Sekolah mempunyai tugas khusus untuk memberikan pengalaman kepada siswa
dengan salah satu alat yang disebut dengan kurikulum. Hubungan kurikulum dengan
sosial budaya tidak dapat dipisahkan karena untuk mengetahui tentang sosial dan
budaya bangsa maka diperlukan suatu alat yang disebut dengan kurikulum.
B. HARAPAN
Semoga
makalah ini dapat menjadikan mahasiswa yang belum tahu tentang hubungan
kurikulum dan sosial budaya bangsa menjadi tahu dan mahasiwa yang sudah tahu
menjadi lebih tahu sehingga pengetahuan kita tentang materi hubungan kurikulum
dengan sosial budaya bangsa menjadi matang.
DAFTAR
PUSTAKA
1. Tirtarahardja,
Dr.

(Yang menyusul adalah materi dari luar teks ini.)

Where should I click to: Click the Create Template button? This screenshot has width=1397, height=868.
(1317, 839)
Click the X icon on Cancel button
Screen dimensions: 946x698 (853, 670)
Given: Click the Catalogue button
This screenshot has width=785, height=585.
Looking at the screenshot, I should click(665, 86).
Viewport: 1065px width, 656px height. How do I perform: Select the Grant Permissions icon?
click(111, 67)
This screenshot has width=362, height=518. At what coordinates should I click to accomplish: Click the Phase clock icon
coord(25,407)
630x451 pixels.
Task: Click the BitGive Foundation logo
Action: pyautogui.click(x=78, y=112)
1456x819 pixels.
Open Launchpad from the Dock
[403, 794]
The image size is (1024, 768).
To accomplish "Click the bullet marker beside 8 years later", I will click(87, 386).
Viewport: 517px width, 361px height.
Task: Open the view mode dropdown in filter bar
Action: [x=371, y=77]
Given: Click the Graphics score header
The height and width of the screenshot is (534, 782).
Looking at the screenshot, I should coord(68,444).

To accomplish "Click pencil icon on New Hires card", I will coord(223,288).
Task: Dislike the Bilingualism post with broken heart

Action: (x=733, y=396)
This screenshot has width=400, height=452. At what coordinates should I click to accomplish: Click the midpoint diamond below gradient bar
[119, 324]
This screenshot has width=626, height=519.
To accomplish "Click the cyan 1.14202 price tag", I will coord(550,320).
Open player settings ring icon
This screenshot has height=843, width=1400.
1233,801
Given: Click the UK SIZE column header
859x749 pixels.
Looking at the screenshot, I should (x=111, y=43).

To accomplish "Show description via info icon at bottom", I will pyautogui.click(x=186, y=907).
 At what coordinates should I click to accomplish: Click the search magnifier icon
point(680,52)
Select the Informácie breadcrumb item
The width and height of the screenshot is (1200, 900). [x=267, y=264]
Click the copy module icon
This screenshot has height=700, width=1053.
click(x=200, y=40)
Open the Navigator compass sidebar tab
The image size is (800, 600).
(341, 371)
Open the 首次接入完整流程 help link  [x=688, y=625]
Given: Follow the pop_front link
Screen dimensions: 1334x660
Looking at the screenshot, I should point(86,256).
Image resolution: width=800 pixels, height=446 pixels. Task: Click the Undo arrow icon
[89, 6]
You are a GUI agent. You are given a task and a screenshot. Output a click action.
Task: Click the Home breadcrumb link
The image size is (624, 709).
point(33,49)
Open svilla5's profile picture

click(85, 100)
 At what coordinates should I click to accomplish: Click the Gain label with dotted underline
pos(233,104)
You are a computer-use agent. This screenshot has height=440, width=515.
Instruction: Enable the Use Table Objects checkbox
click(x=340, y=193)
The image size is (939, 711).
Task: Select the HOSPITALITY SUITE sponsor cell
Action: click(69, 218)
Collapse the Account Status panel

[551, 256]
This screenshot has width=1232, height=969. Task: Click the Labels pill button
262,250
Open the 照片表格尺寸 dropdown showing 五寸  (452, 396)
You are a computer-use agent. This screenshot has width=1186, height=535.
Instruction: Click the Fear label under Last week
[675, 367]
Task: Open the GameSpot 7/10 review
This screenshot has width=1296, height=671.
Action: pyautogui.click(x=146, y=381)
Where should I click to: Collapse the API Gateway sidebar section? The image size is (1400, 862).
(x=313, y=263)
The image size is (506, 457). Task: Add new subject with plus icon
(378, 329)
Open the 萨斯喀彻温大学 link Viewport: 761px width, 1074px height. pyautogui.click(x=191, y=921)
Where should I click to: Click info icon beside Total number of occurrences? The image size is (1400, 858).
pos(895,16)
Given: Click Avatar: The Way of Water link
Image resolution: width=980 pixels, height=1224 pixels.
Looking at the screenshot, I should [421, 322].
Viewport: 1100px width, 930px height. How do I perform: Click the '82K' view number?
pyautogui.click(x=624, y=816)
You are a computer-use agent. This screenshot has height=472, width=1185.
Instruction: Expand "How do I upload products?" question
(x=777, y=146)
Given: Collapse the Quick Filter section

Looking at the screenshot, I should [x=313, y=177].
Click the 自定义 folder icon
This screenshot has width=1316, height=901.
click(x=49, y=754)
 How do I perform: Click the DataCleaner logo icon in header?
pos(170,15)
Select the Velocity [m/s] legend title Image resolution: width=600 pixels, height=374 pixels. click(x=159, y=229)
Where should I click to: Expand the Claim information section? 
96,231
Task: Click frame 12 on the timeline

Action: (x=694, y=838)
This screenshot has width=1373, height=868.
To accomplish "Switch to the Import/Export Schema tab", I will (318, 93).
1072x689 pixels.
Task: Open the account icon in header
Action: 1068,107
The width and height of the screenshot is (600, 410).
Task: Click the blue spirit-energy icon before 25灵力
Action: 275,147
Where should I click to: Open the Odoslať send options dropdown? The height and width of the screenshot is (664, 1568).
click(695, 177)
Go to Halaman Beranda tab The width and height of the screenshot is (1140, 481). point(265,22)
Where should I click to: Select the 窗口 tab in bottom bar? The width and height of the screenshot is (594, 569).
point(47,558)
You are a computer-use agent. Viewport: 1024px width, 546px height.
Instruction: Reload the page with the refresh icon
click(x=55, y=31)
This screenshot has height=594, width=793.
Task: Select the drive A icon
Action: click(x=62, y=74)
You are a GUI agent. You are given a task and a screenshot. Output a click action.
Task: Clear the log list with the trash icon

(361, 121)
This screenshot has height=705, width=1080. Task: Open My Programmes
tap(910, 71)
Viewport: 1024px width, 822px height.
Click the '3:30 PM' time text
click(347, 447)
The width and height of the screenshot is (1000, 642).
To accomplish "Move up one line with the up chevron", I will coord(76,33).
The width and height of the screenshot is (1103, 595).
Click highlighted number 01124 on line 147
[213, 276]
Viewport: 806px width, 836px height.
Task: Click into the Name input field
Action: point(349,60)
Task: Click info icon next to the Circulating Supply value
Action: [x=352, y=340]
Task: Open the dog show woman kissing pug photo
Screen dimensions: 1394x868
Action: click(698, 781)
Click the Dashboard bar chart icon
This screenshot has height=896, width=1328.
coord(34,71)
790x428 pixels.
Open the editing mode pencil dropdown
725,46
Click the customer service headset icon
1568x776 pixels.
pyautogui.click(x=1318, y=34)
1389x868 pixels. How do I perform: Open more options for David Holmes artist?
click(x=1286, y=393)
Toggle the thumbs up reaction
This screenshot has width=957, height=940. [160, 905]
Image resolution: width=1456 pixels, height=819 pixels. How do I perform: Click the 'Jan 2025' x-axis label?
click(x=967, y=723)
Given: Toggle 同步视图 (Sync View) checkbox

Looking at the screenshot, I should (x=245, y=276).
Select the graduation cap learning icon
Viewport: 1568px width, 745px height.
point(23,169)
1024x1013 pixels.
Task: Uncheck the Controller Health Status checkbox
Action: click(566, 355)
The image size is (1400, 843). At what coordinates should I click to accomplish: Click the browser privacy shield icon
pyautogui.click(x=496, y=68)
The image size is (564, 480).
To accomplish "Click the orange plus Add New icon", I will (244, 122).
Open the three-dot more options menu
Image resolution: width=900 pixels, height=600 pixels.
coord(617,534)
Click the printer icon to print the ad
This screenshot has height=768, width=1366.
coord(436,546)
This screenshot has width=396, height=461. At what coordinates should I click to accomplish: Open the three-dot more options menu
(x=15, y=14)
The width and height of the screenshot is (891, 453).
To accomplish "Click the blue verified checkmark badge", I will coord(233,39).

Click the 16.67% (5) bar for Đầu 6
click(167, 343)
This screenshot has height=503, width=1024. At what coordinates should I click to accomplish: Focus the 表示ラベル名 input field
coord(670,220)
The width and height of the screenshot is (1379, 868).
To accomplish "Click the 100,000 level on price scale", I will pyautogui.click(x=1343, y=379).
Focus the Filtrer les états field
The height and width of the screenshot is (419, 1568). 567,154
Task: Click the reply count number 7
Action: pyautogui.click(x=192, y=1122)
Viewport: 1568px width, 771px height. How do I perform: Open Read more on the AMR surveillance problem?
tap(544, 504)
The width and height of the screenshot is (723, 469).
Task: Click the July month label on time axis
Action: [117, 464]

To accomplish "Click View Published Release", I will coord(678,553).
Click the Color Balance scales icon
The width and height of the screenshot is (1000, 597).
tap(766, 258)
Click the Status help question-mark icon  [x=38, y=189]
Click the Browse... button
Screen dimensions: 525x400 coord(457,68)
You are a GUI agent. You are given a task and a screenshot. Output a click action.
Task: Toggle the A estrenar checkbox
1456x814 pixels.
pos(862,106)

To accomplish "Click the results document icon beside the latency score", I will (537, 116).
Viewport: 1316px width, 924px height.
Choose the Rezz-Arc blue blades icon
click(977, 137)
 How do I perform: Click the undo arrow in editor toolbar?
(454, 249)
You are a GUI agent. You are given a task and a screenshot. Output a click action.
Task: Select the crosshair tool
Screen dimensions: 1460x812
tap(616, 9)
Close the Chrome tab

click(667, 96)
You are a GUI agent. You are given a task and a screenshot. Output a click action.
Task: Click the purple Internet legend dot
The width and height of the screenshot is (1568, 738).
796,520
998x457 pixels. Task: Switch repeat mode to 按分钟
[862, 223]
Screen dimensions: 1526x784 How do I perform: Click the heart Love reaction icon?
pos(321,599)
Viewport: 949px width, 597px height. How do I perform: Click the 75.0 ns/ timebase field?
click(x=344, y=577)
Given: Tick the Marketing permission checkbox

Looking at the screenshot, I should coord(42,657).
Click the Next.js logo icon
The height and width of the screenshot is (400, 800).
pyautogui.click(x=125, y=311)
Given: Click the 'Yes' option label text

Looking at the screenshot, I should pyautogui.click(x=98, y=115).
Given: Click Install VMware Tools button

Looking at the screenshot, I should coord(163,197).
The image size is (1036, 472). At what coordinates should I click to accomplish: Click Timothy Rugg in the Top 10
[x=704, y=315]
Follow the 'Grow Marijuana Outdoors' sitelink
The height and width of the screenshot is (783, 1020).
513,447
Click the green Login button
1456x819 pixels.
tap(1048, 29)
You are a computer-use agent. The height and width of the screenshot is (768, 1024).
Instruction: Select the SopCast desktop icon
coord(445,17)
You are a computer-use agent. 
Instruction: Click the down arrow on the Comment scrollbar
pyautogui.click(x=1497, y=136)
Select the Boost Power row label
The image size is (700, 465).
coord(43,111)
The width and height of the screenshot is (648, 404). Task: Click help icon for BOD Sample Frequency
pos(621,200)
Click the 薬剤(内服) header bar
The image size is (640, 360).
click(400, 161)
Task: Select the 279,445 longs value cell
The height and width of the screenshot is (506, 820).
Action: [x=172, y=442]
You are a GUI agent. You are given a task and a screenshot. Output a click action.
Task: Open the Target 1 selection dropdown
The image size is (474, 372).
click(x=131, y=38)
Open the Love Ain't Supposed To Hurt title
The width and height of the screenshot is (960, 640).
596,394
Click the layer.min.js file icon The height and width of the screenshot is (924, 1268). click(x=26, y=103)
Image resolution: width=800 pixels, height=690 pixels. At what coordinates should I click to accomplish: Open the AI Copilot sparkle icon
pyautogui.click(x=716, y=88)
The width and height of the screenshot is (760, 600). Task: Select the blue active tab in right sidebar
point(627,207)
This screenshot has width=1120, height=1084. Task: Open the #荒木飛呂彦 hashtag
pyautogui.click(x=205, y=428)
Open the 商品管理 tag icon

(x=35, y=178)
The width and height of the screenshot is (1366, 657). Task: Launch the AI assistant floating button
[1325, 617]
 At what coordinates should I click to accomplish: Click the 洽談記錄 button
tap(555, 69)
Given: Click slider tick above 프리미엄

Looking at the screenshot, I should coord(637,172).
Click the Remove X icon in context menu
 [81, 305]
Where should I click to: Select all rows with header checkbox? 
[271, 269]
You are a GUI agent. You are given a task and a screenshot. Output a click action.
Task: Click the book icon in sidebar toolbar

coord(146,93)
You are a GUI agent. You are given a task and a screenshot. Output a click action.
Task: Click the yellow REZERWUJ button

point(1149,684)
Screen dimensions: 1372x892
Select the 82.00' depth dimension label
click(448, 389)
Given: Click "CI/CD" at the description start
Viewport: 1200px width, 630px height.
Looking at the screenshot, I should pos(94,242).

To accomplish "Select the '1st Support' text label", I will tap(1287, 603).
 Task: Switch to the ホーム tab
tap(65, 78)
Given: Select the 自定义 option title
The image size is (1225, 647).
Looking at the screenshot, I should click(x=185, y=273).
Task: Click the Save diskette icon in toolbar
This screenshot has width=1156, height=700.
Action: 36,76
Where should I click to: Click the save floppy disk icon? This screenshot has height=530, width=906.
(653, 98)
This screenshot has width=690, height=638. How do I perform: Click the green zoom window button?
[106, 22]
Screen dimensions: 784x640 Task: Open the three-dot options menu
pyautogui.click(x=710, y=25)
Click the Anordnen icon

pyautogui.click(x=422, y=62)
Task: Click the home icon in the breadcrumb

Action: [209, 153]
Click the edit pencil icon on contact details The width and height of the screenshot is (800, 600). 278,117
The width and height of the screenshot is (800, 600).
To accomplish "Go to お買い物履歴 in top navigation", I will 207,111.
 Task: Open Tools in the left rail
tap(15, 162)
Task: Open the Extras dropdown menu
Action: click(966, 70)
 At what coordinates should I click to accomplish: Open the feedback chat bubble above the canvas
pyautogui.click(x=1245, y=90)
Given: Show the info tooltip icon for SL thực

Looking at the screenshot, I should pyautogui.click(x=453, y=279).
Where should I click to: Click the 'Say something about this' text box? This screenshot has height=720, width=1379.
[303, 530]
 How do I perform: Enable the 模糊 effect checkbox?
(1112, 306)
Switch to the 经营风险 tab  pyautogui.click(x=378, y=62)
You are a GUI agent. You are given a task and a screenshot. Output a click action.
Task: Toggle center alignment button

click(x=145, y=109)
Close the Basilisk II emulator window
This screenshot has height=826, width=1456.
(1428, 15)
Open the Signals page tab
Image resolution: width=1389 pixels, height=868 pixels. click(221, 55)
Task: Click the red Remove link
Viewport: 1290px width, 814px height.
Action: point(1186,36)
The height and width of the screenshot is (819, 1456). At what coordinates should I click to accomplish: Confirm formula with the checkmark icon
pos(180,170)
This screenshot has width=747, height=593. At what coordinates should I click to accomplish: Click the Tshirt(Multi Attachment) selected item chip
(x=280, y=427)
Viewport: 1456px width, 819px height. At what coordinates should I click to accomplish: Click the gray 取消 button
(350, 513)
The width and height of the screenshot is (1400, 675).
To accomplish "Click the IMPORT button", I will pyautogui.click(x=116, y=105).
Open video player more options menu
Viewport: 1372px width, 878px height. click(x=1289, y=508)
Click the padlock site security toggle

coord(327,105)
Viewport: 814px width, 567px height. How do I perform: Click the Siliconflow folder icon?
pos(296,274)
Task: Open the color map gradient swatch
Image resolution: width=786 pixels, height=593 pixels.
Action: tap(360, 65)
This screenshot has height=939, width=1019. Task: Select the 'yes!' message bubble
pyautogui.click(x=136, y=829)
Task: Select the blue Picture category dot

Umar dan Drs, S. L. La Sulo. 2008. Pengantar
Pendidikan. Jakarta: Rineka Cipta.
2. Hamalik, Dr.
H. Oemar. 2007. Dasar-Dasar Pengembangan
Kurikulum. Bandung: Remaja Rosdakarya.
3. Sukmadinata,
Dr. Nana Syaodih. 1997. Pengembangan
Kurikulum Teori Dan Praktek. Bandung: Remaja Rosdakarya.